* **TEXT SECTION**:
**********

What could we buy with Australia's $19 billion police budget?

23 June 2020
Alan Gomez

“Defund the police”: what was once a fringe sentiment on the radical left is now being championed by everyone from activists radicalised by the current Black Lives Matter movement to politicians and Instagram celebrities. The slogan makes an important point: cops are greedy pigs.

In almost every society, police departments and prisons are gluttons for tax dollars, bloated on billions that could instead pay for schools, health care and transport. These services are often sacrificed so Officer Piggy can have some new “less-than-lethal” (often extremely lethal) weapons, or new prisons to throw migrants and the poor people into.

In response to the recent wave of rebellion, various municipalities across the United States have pledged to cut police budgets or redirect funds into other services. While the spotlight is rightly on how grossly inflated these budgets are, less attention has been given to police spending in Australia. Yet even according to research done by the Institute of Public Affairs—a hard-right Liberal Party thinktank Australia has one of the highest expenditures on police and prisons out of any country in the OECD. In 2017, $16 billion was spent on the criminal justice system, with $4 billion spent on keeping people in prisons, placing Australia fifth in OECD rankings. Today, add the state, territory and federal police budgets, plus the amount spent on corrective services, and the figure is closer to $19 billion. And with recidivism rates increasing in Australia—the national average stands at 45.6 per cent of prisoners released from prison who returned within 2 years, much higher for those released from juvenile detention and the amount spent on brutalising people is only set to increase.

So taking money away from cops is about ending the practice of ordinary people subsidising our own submission. But what would that look like in the Australian context?

**********

* **INSTRUCTIONS FOR THE TASK**:
Could you quote the whole article on Australia's police budget, word for word? Work only from the article about Australia's police budget.

* **RECORDS SHOWN**:
**********

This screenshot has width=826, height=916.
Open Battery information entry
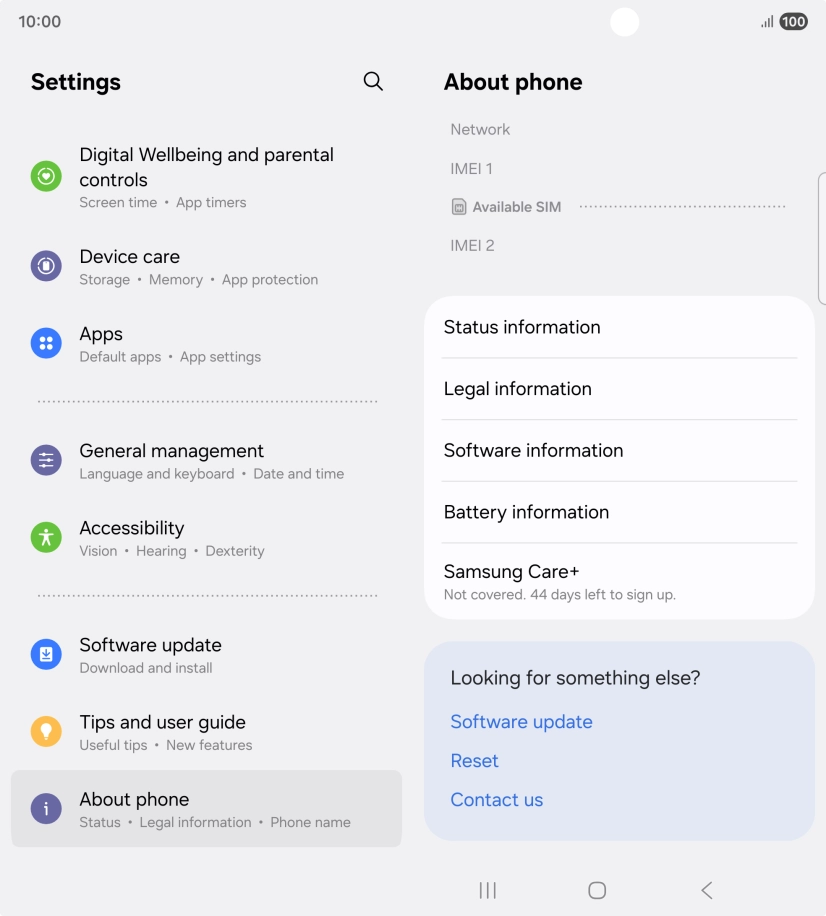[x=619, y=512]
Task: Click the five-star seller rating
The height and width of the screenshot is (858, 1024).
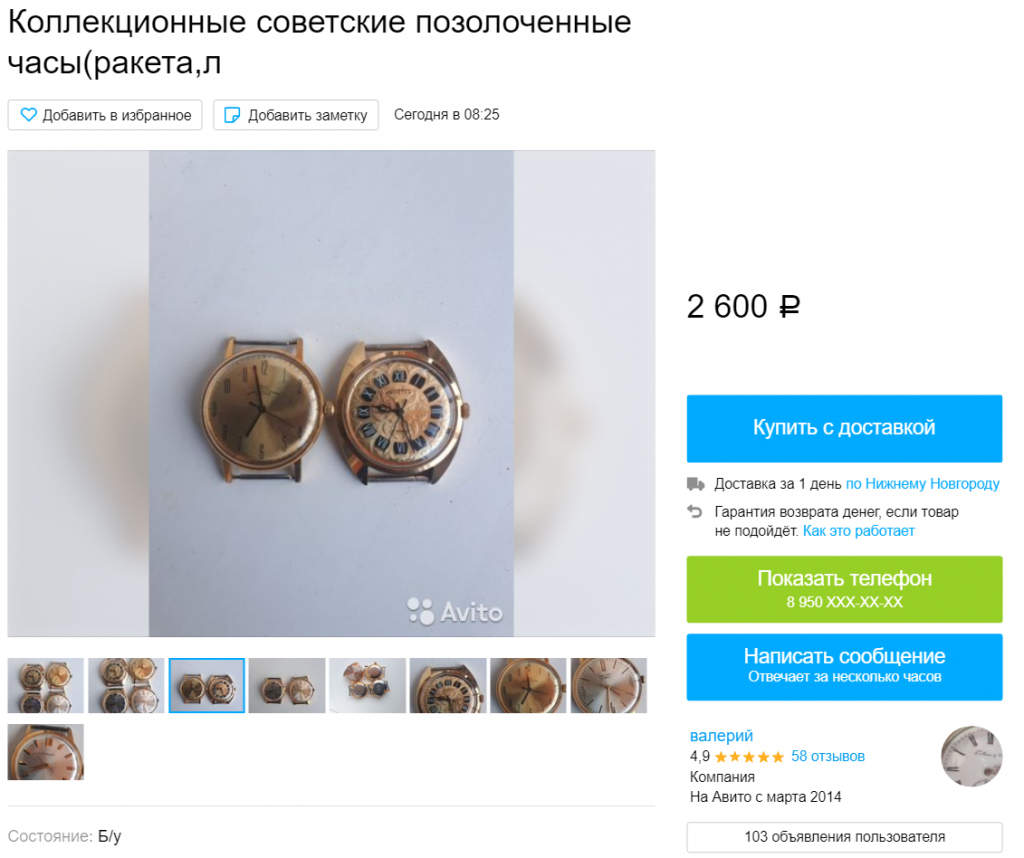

**********

* **OUTPUT FOR THIS TASK**:
What could we buy with Australia's $19 billion police budget?

23 June 2020
Alan Gomez

“Defund the police”: what was once a fringe sentiment on the radical left is now being championed by everyone from activists radicalised by the current Black Lives Matter movement to politicians and Instagram celebrities. The slogan makes an important point: cops are greedy pigs.

In almost every society, police departments and prisons are gluttons for tax dollars, bloated on billions that could instead pay for schools, health care and transport. These services are often sacrificed so Officer Piggy can have some new “less-than-lethal” (often extremely lethal) weapons, or new prisons to throw migrants and the poor people into.

In response to the recent wave of rebellion, various municipalities across the United States have pledged to cut police budgets or redirect funds into other services. While the spotlight is rightly on how grossly inflated these budgets are, less attention has been given to police spending in Australia. Yet even according to research done by the Institute of Public Affairs—a hard-right Liberal Party thinktank Australia has one of the highest expenditures on police and prisons out of any country in the OECD. In 2017, $16 billion was spent on the criminal justice system, with $4 billion spent on keeping people in prisons, placing Australia fifth in OECD rankings. Today, add the state, territory and federal police budgets, plus the amount spent on corrective services, and the figure is closer to $19 billion. And with recidivism rates increasing in Australia—the national average stands at 45.6 per cent of prisoners released from prison who returned within 2 years, much higher for those released from juvenile detention and the amount spent on brutalising people is only set to increase.

So taking money away from cops is about ending the practice of ordinary people subsidising our own submission. But what would that look like in the Australian context?